STIMOLI. Se l’addetto vendita è la base (più o meno numerosa) della piramide, la punta è rappresentata dal Direttore, che ha la responsabilità del negozio, e appena più sotto troviamo i Capi Reparto/Settore che spesso ne fanno le veci. Si tratta di persone sottoposte a stress maggiori, che devono cercare di far rispettare certi parametri e sono chiamate a prendere decisioni, spesso impopolari. In quanto persone però sono fallibili, e accanto a coloro (molti) che riescono a far quadrare i conti, creando le giuste condizioni di serenità, esistono quelli che attraverso atteggiamenti fin troppo aggressivi o, perché no, menefreghisti, finiscono per togliere armonia all’ambiente di lavoro, incidendo negativamente sul comportamento di tutti.
LAVORO. Il collegamento immediato al punto precedente è rappresentato dalla mole di lavoro che ci si ritrova ad affrontare. Spesso infatti vengono delegati all’addetto vendita lavori che, per assurdo, finiscono per allontanarlo dalla vendita stessa. I casi estremi sono due. Si passa dal tirocinante che, nonostante uno stipendio da fame, si deve sobbarcare ore ed ore di lavoro (anche straordinario), spesso per espletare le pratiche più noiose e inutili, per arrivare poi alle situazioni dove è d’obbligo dover fare di necessità virtù, in quanto, nonostante la buona volontà da parte di tutti, ci si ritrova schiacciati da problemi molto più grandi (vedi, ad esempio, la mancanza di personale). In mezzo ci sono tutta una serie di sfumature, dalla più negativa alla più positiva, che tradiscono però il pensiero comune di dare molto di più di ciò che si riceve.

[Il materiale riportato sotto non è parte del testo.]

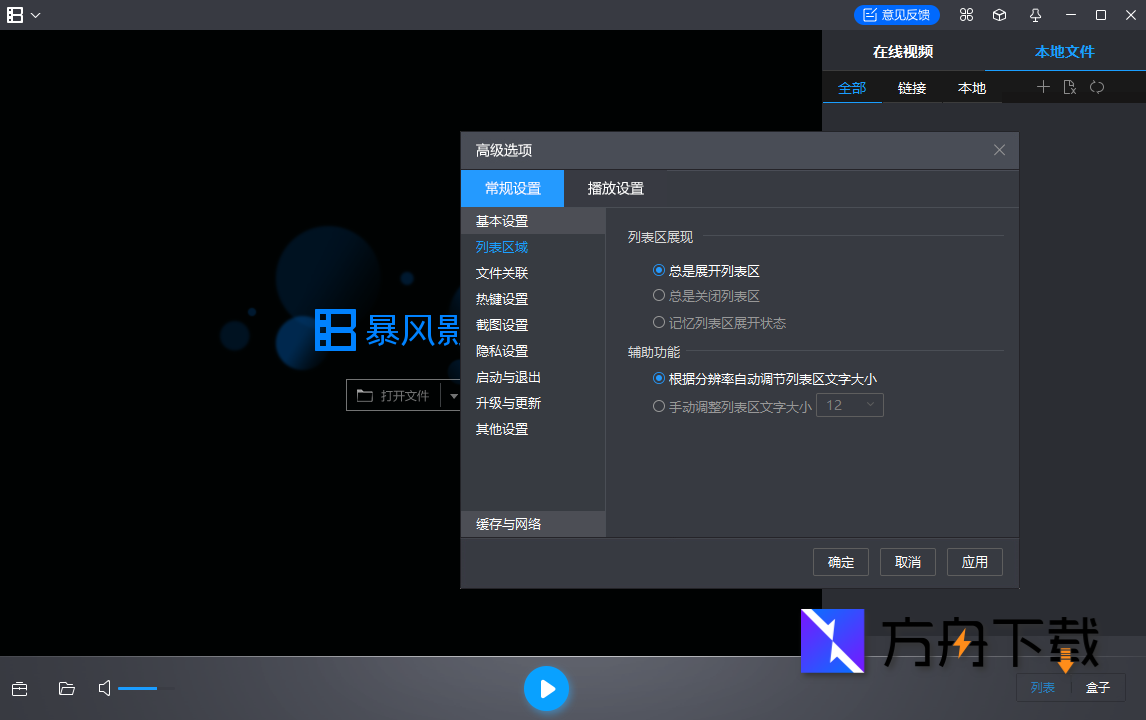Open the font size dropdown showing 12
Viewport: 1146px width, 720px height.
point(849,405)
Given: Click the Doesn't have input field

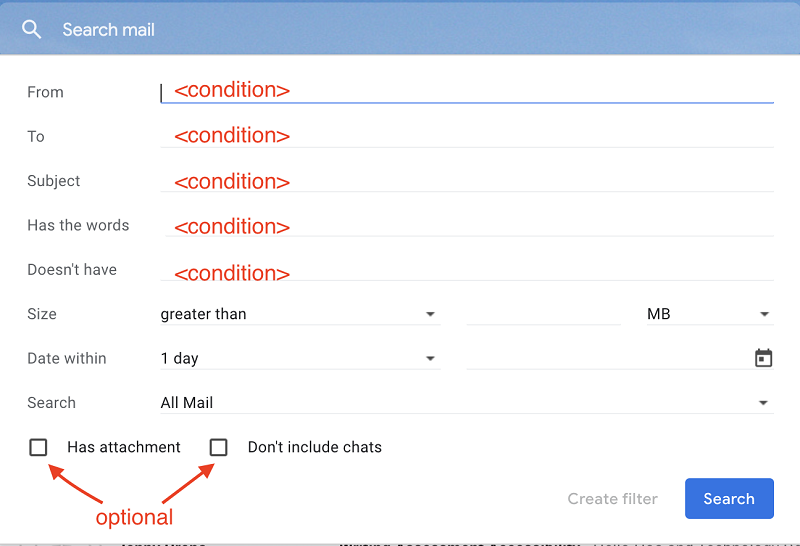Looking at the screenshot, I should click(x=467, y=269).
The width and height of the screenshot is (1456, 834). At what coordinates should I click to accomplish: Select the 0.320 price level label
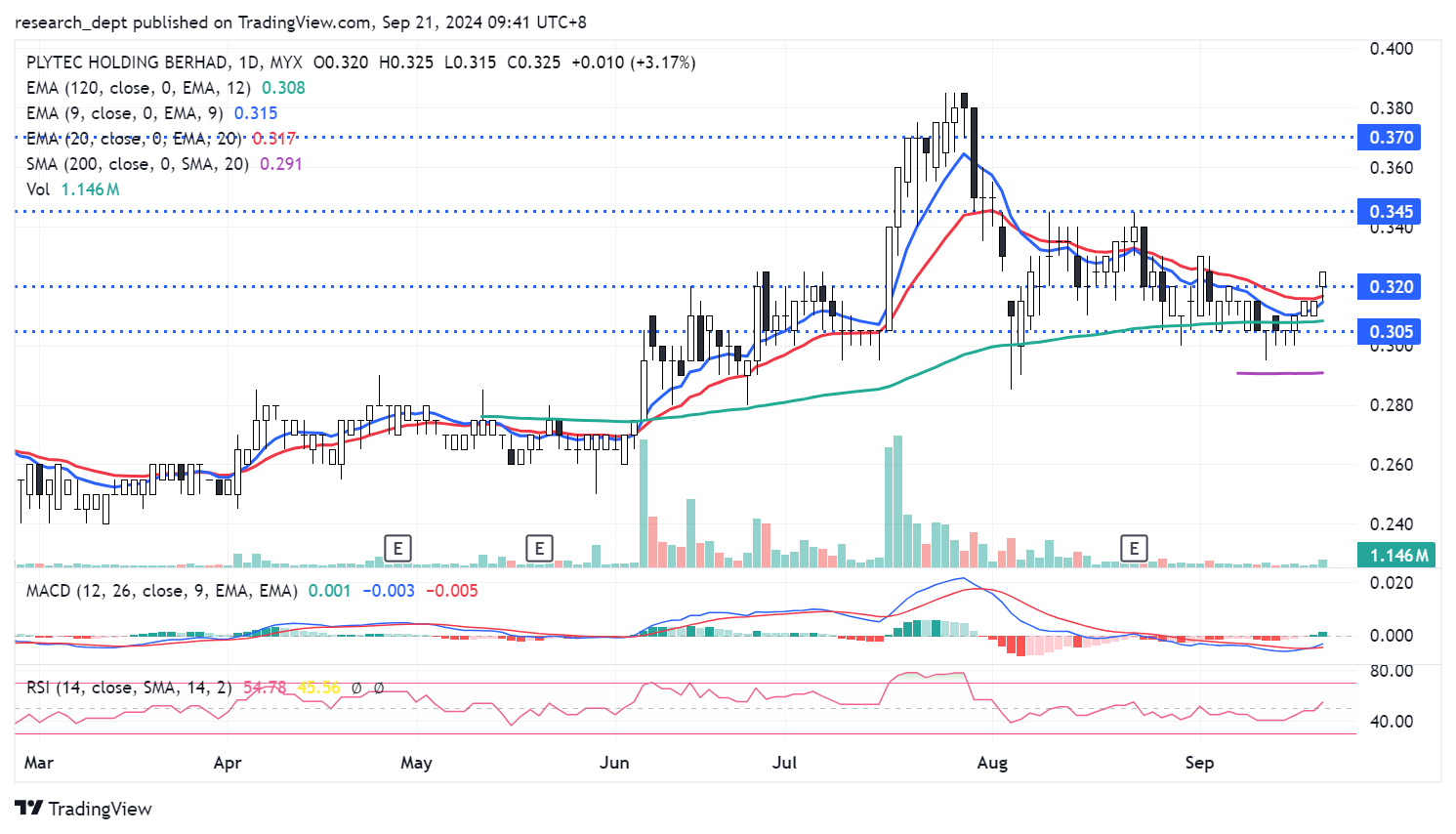pyautogui.click(x=1391, y=287)
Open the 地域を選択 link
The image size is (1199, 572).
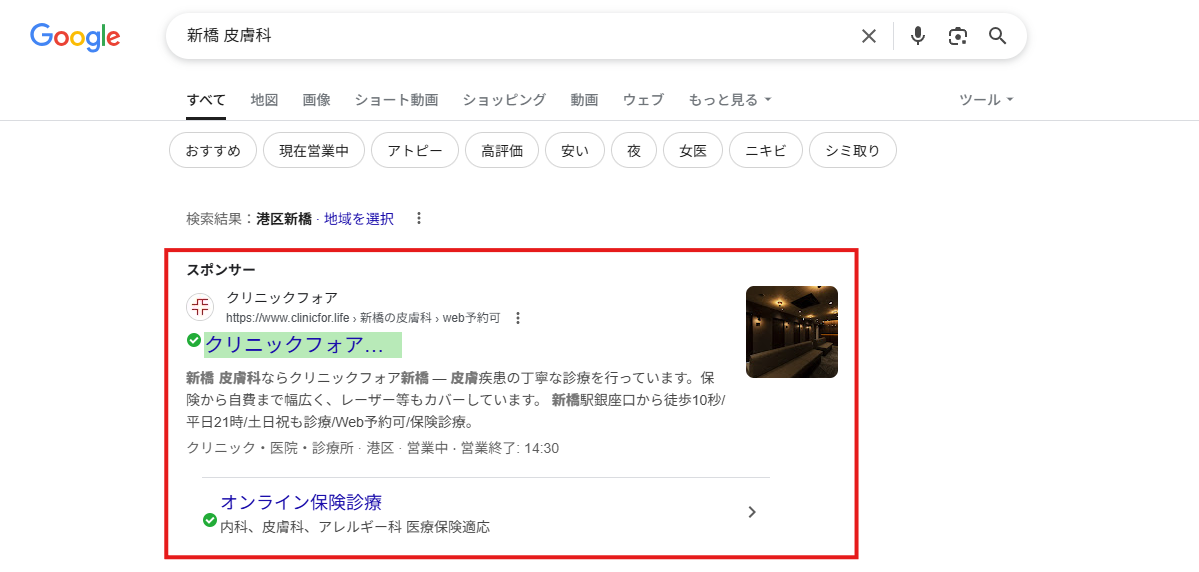click(358, 218)
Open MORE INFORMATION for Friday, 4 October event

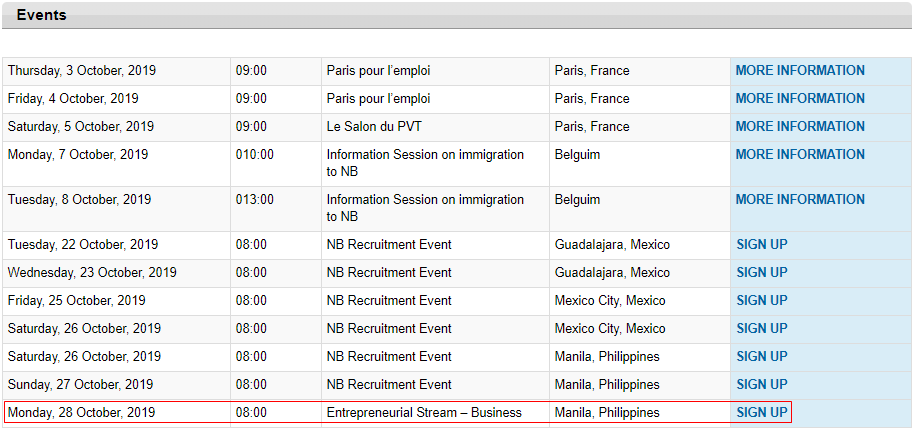[x=800, y=99]
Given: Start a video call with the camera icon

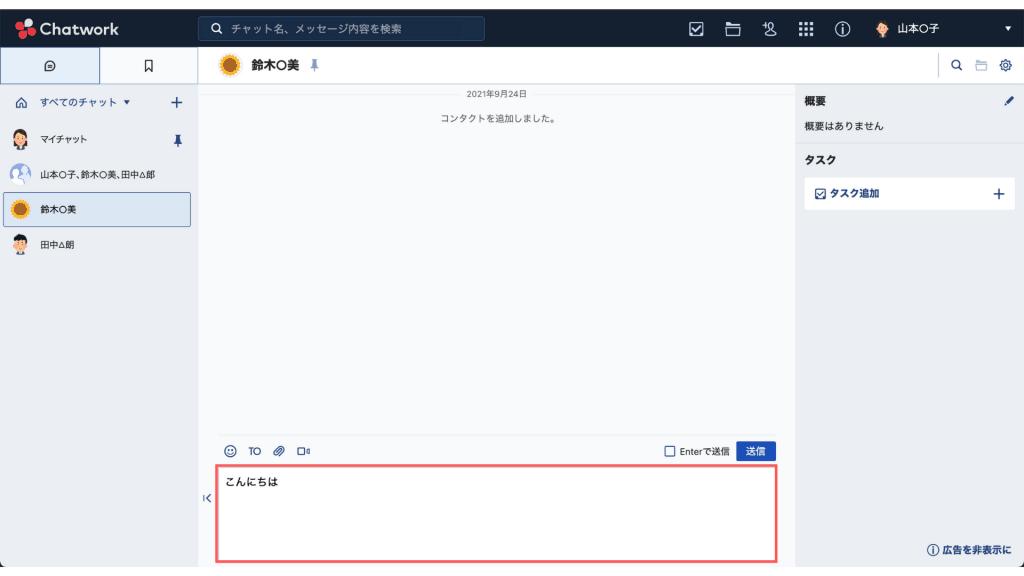Looking at the screenshot, I should (x=303, y=451).
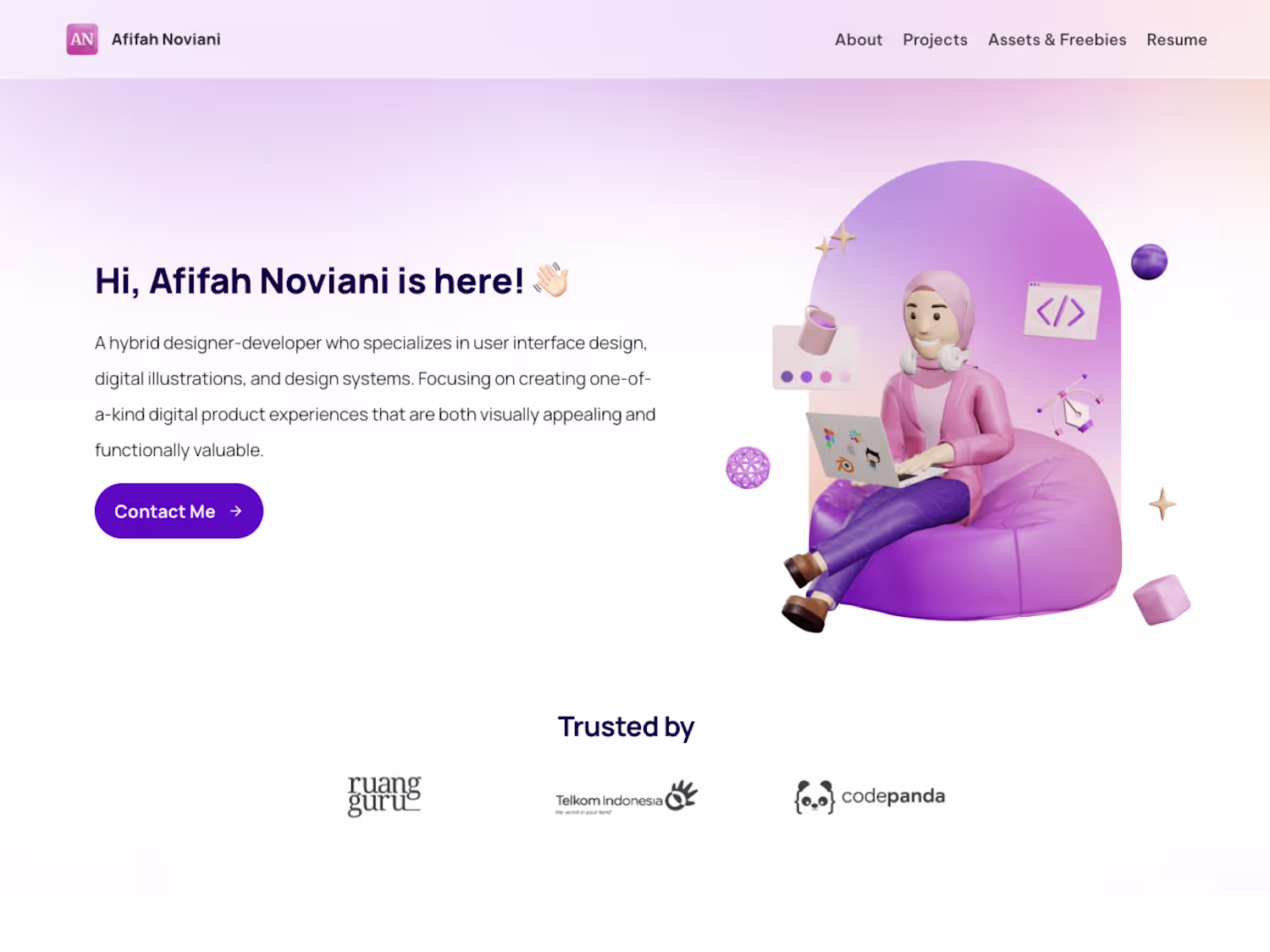Screen dimensions: 1270x952
Task: Click the Contact Me button
Action: pyautogui.click(x=179, y=511)
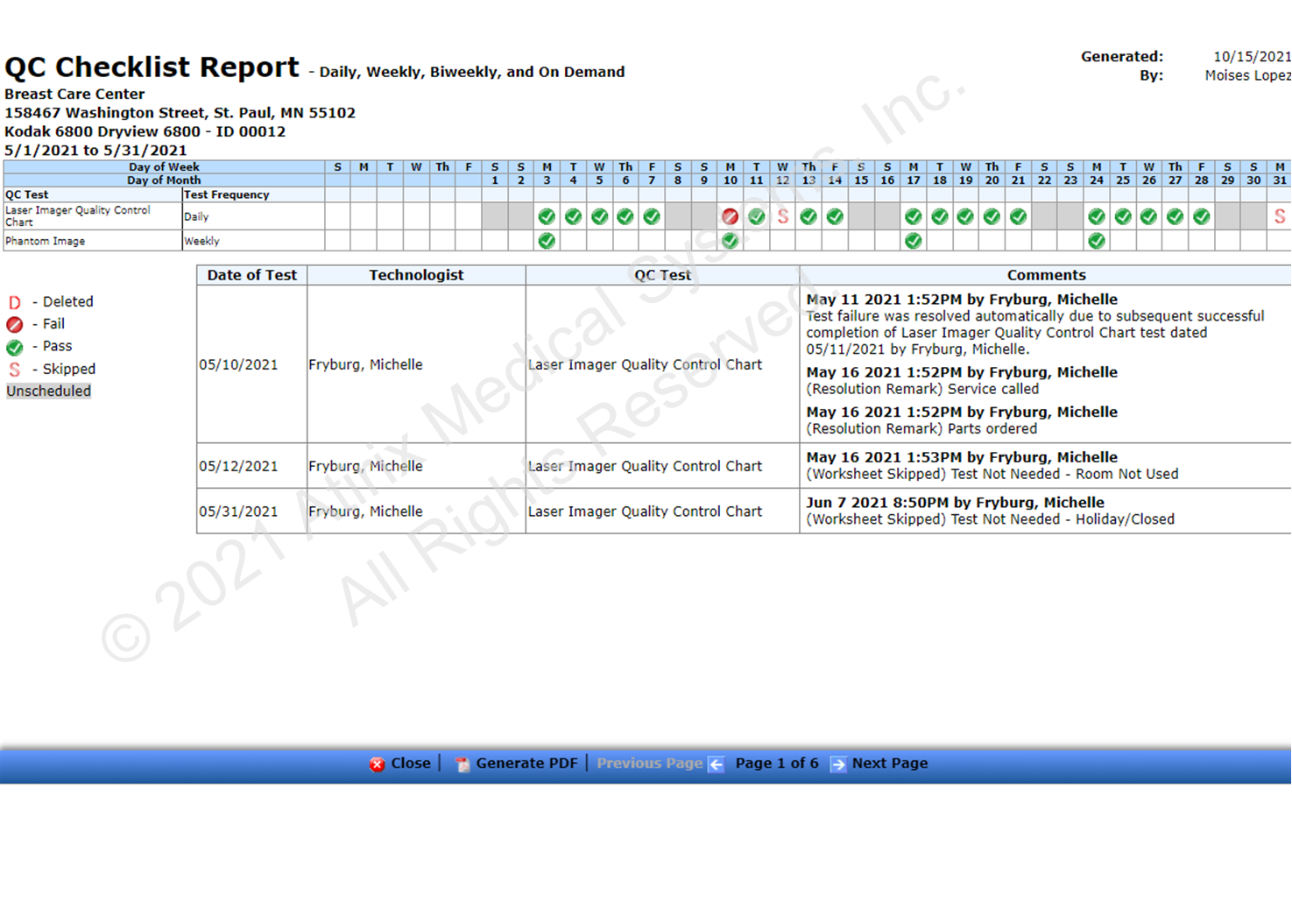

Tre semplici parole potrebbero bastare per risolvere molti problemi. Sincerità, nello spiegare le situazioni contrattuali e/o aziendali, senza nascondersi dietro i classici “segreti di Pulcinella”. Umiltà, nel cercare di mettersi (lavorativamente) tutti sullo stesso piano, eliminando, all’interno di rapporti personali schietti, le differenze tra ruoli, dandosi una mano l’uno con l’altro. Equità, perché se ognuno dà un pizzico in più, il beneficio sarà di tutti e se questo viene anche riconosciuto in termini economici, la situazione non potrà che migliorare.